> **Listed entries**

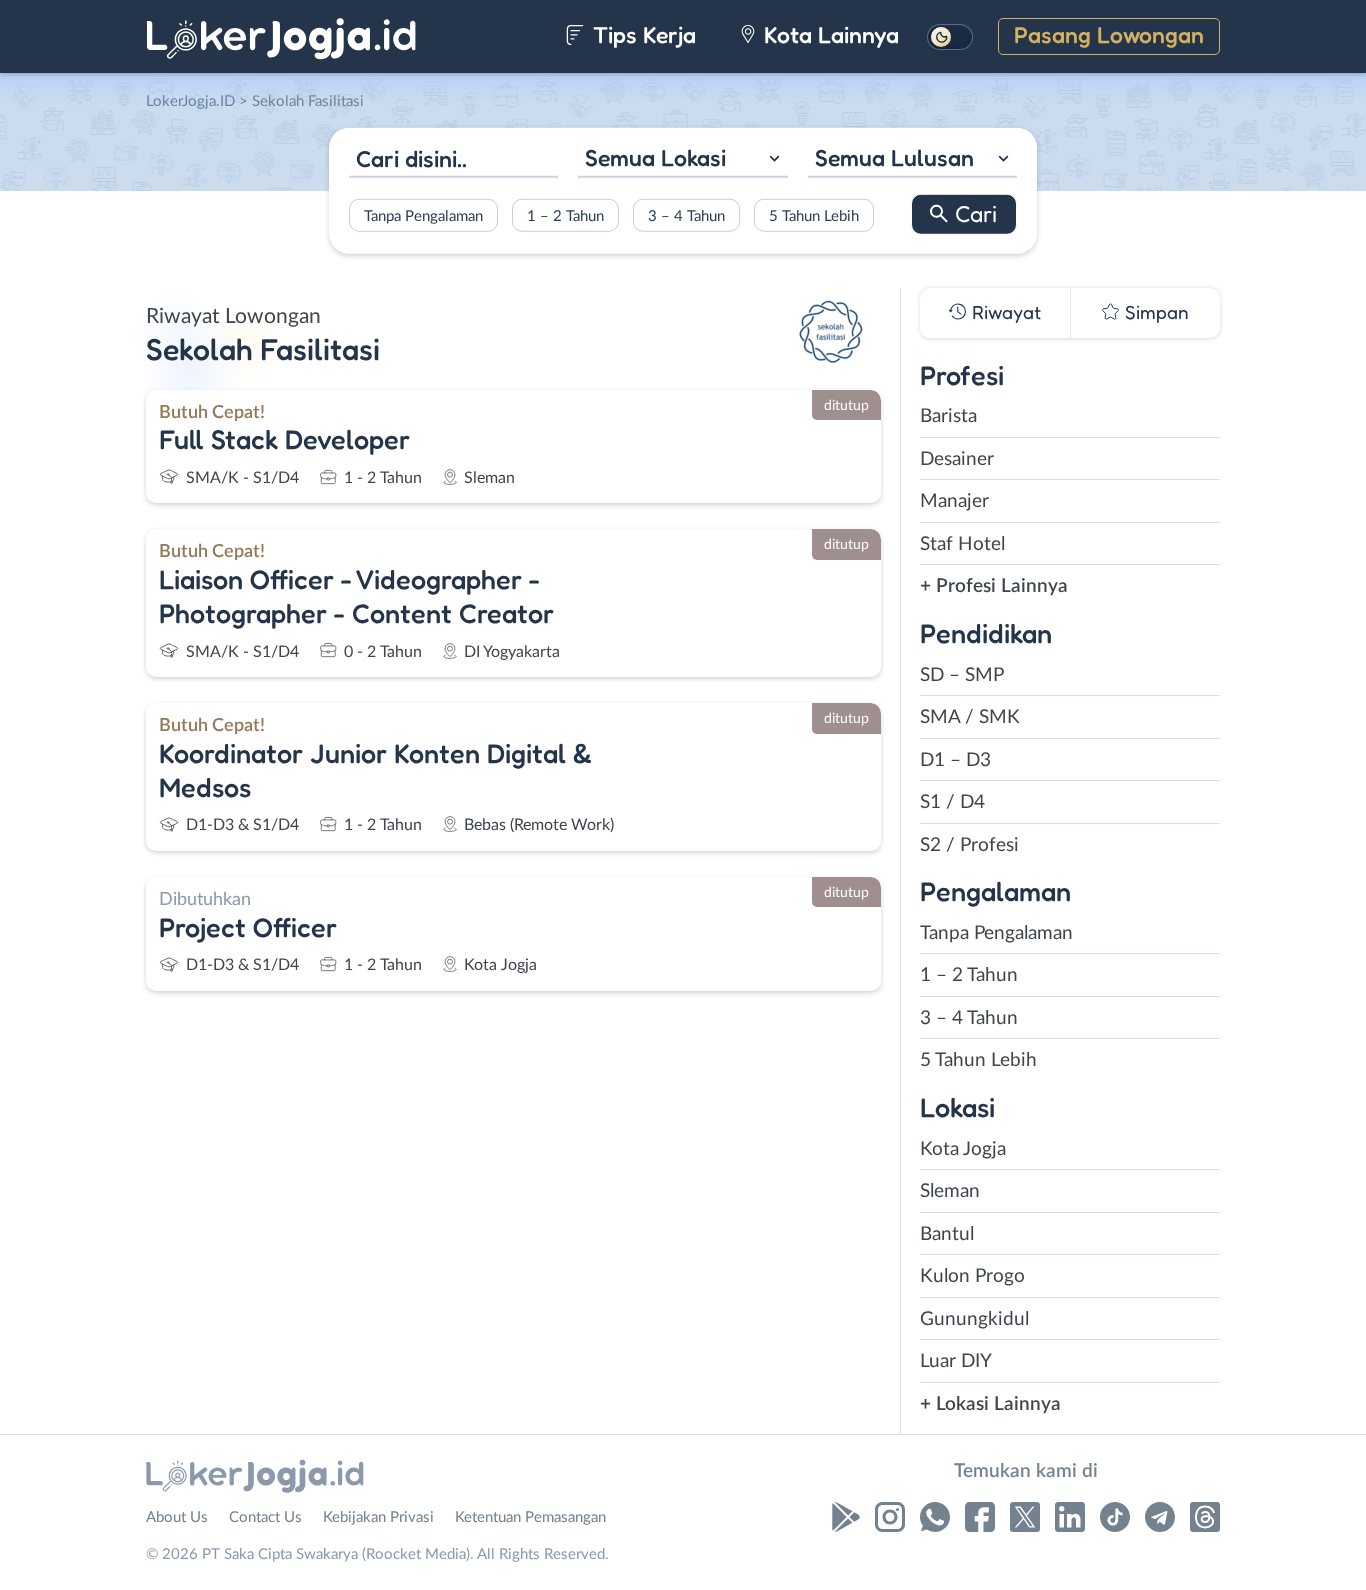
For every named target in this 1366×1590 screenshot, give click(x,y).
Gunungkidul (974, 1319)
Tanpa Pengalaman (423, 215)
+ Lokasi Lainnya (990, 1404)
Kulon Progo (972, 1276)
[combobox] (682, 160)
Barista (948, 416)
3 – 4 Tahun (686, 215)
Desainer (957, 459)
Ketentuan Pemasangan (530, 1517)
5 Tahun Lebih (814, 215)
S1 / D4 (952, 802)
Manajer (954, 501)
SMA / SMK (970, 717)
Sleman (950, 1191)
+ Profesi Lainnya (994, 586)
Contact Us (265, 1517)
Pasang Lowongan (1109, 34)
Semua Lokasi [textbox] (655, 157)
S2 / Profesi (969, 845)
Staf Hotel (962, 544)
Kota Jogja (963, 1149)
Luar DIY (956, 1361)
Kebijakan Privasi (378, 1517)
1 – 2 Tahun (565, 215)
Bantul (947, 1234)
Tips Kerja (641, 34)
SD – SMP (962, 675)
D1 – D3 (955, 760)
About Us (177, 1517)
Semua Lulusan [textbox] (894, 157)
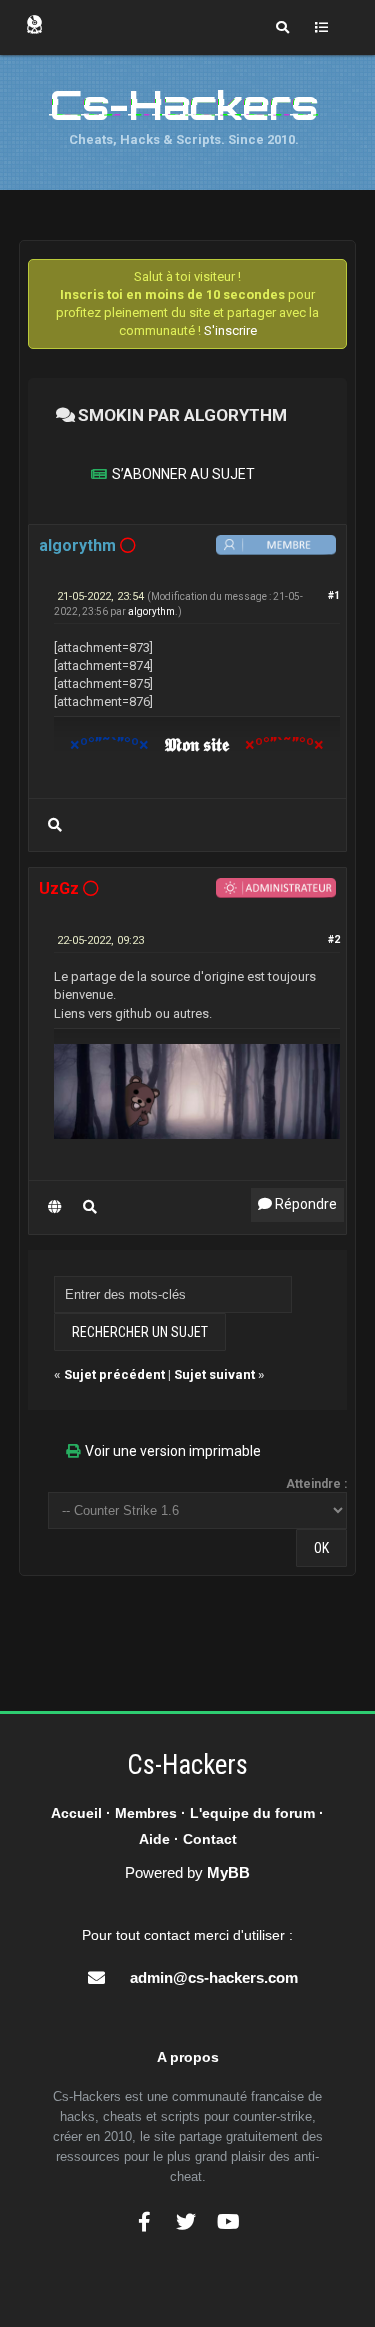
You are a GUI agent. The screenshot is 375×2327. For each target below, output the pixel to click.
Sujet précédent (114, 1374)
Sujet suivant (214, 1374)
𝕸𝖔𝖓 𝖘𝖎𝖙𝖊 (197, 744)
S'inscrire (230, 330)
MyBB (228, 1872)
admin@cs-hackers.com (214, 1977)
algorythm (151, 611)
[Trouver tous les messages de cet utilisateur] (55, 825)
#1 (334, 595)
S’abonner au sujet (183, 474)
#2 (334, 939)
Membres (146, 1813)
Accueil (76, 1813)
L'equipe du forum (252, 1813)
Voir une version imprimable (173, 1451)
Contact (210, 1839)
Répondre (304, 1204)
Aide (154, 1839)
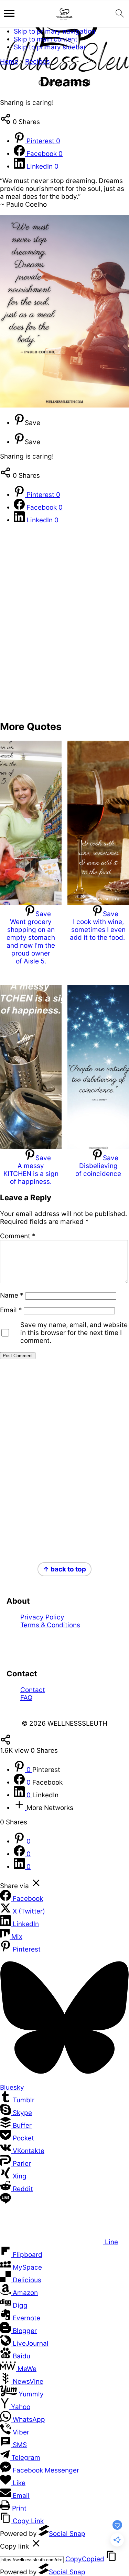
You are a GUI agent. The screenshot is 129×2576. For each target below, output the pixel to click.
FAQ (26, 1698)
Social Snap (67, 2534)
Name (11, 1295)
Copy (84, 2559)
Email (11, 1310)
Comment (17, 1236)
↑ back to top (64, 1569)
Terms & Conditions (50, 1625)
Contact (32, 1690)
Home (9, 61)
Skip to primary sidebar (50, 47)
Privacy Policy (42, 1617)
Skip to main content (45, 39)
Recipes (37, 61)
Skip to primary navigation (54, 31)
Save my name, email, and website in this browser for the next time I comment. (74, 1333)
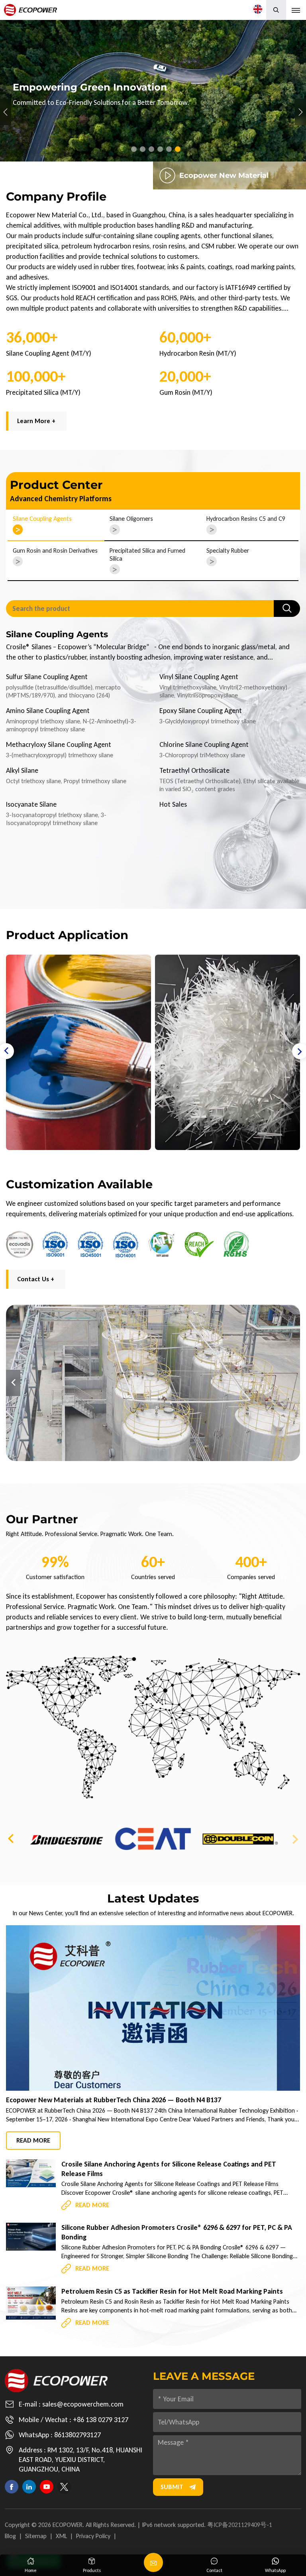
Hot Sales (173, 804)
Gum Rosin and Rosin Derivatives (55, 550)
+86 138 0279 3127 (100, 2419)
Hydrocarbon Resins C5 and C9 (245, 518)
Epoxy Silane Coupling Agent (200, 710)
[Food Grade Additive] (227, 1052)
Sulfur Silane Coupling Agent (47, 676)
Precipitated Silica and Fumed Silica (147, 554)
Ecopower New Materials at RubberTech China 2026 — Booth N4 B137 (113, 2099)
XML (61, 2536)
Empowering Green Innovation (153, 90)
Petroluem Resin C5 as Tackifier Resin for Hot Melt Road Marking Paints (172, 2291)
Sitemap (36, 2536)
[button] (134, 149)
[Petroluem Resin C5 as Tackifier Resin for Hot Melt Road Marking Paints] (31, 2303)
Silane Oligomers (131, 518)
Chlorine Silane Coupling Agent (204, 744)
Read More (33, 2140)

> **Exercise description**
Within the material above, find the lines that contain the word "Silane"; copy them.

> **Task result**
Epoxy Silane Coupling Agent (200, 710)
Sulfur Silane Coupling Agent (47, 676)
Silane Oligomers (131, 518)
Chlorine Silane Coupling Agent (204, 744)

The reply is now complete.